While it’s tempting to link a video by using the link, or just grab its URL from your browser’s bar, embedding really is the way to go. If you just paste the embedding code that starts with “<iframe” into your html coding, your readers will be able to view your video without switching windows. And YouTube gives you some important options:
- The option we find the most important to deselect is “Show suggested videos when the video finishes.” By default you’ll find that box checked; you’ll want to remove the check before you get your embedding code. While YouTube’s self-perpetuating nature is part of the reason it’s so successful, you have no control over the message of the videos it suggests to follow onto yours. As well, you don’t want embedding a little bit of YouTube to take your audience to YouTube and away from your own Web site.

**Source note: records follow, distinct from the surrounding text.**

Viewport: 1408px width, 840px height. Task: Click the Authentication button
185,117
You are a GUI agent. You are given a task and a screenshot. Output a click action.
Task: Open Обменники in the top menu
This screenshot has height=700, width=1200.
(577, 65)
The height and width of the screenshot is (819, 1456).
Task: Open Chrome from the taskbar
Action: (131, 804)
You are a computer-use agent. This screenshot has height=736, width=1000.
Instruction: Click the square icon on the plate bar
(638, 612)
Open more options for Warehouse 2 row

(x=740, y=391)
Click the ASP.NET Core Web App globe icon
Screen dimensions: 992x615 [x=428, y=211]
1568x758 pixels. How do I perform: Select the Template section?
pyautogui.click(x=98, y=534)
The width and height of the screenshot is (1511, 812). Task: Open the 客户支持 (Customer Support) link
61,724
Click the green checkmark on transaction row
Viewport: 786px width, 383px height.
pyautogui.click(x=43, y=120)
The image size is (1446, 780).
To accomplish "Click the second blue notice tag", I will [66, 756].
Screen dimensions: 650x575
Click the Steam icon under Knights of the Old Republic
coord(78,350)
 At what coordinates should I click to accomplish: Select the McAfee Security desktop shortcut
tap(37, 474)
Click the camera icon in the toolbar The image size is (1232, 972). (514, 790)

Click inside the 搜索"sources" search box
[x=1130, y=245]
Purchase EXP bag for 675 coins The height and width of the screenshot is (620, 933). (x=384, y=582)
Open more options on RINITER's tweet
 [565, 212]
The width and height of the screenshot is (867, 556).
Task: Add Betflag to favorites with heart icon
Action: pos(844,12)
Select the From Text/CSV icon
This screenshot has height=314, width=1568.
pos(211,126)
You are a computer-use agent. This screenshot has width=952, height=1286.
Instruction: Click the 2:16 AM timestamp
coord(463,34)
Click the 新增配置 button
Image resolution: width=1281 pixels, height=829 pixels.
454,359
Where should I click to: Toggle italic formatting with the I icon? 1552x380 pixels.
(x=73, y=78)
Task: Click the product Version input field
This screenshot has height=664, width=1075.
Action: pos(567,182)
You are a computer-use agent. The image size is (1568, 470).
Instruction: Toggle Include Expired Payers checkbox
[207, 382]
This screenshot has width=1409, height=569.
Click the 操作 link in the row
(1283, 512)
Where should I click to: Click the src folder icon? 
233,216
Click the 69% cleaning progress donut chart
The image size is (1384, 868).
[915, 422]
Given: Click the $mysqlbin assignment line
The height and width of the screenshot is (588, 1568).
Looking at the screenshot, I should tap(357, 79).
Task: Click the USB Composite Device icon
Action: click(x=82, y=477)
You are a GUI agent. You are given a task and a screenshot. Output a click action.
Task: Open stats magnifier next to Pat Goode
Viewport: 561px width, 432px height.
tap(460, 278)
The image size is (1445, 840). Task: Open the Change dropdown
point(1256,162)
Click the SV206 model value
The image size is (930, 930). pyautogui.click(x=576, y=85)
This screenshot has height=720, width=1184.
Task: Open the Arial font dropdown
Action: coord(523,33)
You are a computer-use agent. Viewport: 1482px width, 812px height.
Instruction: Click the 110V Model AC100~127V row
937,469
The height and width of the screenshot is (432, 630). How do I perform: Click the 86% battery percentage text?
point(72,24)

- “Use HTTPS” is a practical measure if the site on which you’re embedding uses https. Otherwise readers could get irritating messages from their browsers instead of the fun video you embedded.
- “Privacy enhanced mode” restricts YouTube’s ability to set cookies for a your readers. (That’s browser cookies, small files sent to your computer when you visit Web sites that keep track of your preferences.) In this mode, YouTube will not store your readers’ personally-identifiable cookie information for playbacks of embedded videos.
- “Use old embed code” may fix your problem if your Web site refuses the new embed code. The new embed code supports both Flash and html5 vide; the old only supports Flash. (We’ve never had to use old code ourselves.)